It looks like the Obama Administration is about to endorse some version of the Hubbard-Mayer plan of letting everyone (or at least everyone with an agency mortgage) refinance at today's low rates, regardless of whether they are delinquent or underwater. (Gotta love how the administration picks up a 3-year old Republican plan with obvious deficiencies and acts like it's fresh meat.) I fail to see how such a plan will accomplish much.
The ability to refinance depends heavily on whether a homeowner is current and has equity. Consider, then, the impact on the 4 categories of homeowners under this rubric:
(1) Borrowers who are current and have equity. Refinancing is always possibly for anyone who is current and has sufficient equity in their home. That's a lot of existing borrowers for whom a new refi program does nothing.

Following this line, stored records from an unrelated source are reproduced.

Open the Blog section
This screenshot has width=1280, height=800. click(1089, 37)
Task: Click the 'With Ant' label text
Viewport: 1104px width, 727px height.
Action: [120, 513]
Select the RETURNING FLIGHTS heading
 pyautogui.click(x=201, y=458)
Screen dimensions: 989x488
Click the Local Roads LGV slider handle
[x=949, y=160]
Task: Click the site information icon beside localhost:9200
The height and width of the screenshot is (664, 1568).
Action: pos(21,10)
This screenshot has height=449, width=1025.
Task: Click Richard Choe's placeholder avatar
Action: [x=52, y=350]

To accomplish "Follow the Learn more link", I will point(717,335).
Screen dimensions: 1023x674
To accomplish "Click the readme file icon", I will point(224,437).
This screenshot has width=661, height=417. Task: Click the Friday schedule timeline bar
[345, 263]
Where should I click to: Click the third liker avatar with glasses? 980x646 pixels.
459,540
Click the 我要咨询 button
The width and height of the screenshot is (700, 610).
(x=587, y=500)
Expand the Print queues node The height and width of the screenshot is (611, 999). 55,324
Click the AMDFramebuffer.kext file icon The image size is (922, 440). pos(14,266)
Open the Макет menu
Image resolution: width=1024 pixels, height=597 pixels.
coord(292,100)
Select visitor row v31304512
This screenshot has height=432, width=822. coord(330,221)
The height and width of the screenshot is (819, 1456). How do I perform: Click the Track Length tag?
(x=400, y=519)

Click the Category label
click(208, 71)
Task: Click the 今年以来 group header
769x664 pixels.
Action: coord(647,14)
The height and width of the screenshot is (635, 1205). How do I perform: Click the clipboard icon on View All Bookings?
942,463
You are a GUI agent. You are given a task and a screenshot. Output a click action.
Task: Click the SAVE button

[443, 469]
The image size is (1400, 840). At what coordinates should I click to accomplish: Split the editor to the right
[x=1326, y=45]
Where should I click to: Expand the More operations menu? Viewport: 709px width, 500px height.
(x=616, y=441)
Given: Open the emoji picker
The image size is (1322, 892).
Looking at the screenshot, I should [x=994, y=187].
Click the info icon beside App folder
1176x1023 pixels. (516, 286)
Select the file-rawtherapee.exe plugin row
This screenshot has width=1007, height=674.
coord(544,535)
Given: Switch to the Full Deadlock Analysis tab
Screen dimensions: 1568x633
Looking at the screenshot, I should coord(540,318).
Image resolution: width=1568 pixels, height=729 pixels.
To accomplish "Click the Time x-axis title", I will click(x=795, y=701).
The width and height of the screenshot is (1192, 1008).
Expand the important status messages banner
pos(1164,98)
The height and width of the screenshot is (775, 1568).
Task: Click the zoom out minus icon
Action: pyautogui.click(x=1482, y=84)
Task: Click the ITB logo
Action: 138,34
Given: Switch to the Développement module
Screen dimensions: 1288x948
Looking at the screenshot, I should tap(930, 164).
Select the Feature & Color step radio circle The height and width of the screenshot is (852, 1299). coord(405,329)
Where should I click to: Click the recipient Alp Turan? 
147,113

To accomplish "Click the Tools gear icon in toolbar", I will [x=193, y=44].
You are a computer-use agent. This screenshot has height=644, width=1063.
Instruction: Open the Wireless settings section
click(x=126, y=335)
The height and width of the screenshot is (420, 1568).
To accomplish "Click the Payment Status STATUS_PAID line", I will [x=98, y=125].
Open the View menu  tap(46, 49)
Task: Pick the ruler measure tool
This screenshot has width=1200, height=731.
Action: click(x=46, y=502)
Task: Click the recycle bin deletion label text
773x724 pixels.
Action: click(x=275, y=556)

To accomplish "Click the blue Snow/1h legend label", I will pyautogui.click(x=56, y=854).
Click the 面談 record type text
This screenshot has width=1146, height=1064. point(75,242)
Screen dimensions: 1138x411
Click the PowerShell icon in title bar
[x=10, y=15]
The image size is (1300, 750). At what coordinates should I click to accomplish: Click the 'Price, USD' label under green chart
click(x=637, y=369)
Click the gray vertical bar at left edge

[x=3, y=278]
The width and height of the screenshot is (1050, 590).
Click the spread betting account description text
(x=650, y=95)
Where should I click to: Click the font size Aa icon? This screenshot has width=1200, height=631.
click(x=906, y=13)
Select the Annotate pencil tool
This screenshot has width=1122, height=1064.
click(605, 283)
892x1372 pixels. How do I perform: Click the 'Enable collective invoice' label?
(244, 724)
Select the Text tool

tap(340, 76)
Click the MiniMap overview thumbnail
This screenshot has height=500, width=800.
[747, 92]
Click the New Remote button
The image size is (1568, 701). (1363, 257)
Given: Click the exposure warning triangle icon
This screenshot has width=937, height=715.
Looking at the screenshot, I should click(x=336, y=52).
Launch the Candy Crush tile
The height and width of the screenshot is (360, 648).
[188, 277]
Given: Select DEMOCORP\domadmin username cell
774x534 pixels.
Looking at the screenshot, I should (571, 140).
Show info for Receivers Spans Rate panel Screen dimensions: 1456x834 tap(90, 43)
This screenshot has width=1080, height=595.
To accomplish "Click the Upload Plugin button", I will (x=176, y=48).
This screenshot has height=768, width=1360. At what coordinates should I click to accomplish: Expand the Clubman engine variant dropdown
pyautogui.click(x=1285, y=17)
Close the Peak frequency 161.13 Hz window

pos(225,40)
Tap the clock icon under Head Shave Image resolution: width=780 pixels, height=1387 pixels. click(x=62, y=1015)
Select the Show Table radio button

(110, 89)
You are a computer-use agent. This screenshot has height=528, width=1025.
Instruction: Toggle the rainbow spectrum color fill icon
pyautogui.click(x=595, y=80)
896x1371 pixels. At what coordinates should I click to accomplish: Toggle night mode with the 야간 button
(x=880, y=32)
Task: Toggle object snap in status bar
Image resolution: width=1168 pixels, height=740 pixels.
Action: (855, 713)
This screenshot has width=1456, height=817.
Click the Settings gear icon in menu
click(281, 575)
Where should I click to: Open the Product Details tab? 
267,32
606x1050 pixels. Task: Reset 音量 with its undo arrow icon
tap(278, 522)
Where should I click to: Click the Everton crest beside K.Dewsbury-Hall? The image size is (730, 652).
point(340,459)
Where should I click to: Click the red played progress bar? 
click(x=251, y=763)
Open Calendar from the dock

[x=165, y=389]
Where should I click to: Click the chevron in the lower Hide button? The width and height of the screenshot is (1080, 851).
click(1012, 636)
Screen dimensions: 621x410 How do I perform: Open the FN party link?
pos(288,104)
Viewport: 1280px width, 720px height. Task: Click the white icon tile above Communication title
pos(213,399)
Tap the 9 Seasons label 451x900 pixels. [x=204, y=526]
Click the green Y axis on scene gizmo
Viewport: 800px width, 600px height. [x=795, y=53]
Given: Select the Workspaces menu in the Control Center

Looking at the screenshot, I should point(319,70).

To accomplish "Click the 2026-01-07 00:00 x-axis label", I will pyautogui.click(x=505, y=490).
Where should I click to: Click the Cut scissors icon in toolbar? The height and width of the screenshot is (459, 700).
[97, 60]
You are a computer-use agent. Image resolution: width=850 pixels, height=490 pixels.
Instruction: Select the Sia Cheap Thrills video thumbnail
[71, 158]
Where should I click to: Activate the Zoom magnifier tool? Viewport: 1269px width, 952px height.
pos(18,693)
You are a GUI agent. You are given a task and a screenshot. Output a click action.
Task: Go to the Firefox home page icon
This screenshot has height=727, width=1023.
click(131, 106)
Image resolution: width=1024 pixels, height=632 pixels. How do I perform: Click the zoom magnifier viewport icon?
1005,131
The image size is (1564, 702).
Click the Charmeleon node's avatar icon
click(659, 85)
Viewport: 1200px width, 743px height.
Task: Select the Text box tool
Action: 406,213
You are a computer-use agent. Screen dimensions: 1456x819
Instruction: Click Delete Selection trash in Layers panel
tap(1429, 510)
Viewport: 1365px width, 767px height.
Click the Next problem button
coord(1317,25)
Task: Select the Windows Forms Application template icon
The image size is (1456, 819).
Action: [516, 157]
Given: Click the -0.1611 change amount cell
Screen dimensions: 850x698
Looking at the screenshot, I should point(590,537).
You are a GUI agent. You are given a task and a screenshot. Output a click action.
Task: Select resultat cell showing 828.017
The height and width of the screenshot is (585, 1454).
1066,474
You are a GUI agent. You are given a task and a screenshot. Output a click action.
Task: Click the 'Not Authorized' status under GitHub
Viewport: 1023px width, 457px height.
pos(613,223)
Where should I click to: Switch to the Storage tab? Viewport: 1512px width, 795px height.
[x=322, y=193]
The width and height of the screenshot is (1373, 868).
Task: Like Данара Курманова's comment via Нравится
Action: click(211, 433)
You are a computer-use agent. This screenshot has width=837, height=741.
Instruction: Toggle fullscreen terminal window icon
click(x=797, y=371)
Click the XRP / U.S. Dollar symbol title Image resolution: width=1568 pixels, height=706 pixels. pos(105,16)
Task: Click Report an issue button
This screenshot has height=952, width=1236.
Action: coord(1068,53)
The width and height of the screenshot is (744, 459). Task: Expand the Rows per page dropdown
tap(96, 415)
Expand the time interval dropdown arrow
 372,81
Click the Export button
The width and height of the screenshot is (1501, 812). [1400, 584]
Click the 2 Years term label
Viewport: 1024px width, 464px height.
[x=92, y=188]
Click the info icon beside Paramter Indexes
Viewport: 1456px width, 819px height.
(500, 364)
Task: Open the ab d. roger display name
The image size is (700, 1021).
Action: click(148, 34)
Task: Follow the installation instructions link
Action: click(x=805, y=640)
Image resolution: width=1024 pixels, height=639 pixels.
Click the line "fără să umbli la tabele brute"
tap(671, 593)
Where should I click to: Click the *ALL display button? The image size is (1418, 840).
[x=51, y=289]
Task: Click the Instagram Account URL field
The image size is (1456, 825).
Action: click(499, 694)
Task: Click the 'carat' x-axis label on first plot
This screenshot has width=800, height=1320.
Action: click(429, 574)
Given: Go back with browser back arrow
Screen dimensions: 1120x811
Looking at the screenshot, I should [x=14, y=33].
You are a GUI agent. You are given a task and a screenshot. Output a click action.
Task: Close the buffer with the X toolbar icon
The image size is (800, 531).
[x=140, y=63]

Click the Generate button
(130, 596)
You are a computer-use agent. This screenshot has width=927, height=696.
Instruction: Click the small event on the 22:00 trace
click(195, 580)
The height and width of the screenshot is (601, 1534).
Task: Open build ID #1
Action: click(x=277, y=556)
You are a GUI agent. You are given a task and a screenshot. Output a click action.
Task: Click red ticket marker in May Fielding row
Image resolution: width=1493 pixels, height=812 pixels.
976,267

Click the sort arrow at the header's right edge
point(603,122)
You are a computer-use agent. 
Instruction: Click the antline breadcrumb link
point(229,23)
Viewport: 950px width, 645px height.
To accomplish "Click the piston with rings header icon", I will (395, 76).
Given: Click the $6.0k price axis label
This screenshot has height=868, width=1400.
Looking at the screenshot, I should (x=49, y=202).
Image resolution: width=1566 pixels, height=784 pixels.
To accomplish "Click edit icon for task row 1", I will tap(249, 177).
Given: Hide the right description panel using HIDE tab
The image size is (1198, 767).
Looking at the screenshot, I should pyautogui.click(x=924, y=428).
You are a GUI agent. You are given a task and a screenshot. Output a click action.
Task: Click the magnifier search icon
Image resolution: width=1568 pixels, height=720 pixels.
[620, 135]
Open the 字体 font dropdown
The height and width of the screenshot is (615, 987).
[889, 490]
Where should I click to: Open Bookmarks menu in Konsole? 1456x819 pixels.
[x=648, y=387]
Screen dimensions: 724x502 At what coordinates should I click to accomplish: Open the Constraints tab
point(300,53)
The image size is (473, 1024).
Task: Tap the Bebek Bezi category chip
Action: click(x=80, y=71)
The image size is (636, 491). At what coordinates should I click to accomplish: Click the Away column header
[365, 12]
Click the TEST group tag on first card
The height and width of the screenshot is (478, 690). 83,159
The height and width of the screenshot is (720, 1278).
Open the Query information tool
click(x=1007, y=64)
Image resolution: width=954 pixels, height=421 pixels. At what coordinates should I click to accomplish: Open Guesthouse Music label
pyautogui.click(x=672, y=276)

(2) Borrowers who are current but lack equity. There is also a large pool of borrowers who are current, but have insufficient equity or negative equity for a refinancing. A new refi program probably doesn't do much for them either. It doesn't take very much equity to do a FHA refinancing, but putting that aside, the Home Affordable Refinancing Program (HARP) allows for negative equity refinancings. There haven't been a lot of them, however, and I think that bodes poorly for any new program. The closing costs for refinancings can be a major obstacle for households without a lot of extra cash sitting around and with uncertainty as to whether they'll stay in an underwater house long enough for the lower rates to make the refinancing worthwhile.
(3) Borrowers who are delinquent, but have equity. These borrowers can already get out of the house via a sale. In any case, most of these borrowers are seriously delinquent, not just 1 or 2 months delinquent. Lower monthly mortgage payments aren't going to do a thing to change their delinquency or the pending foreclosure.
(4) Borrowers who are delinquent and lack equity. As with delinquent borrowers who have equity, most of these borrowers are seriously delinquent, not just 1 or 2 months delinquent. Lower monthly mortgage payments aren't going to do a thing to change their delinquency or the pending foreclosure.
So in the end, it's really not clear who this would help. It ignores that there's already been lots of refinancing at low rates since 2008--it's not clear how much more refinancing some new initiative will possibly produce, much less how many foreclosures it will prevent. The refi idea seems to do nothing on either negative equity or unemployment. Any program that fails to address those just isn't serious. I get that the administration has a MacGyver problem given that it can't move anything in Congress, but that necessitates much more creativity, financially and legally, not rewarming old ideas. My prediction: this ends up accomplishing about as much as FHAShortRefi or Hope4Homeowners.
We need a TARP for Main Street. This isn't it.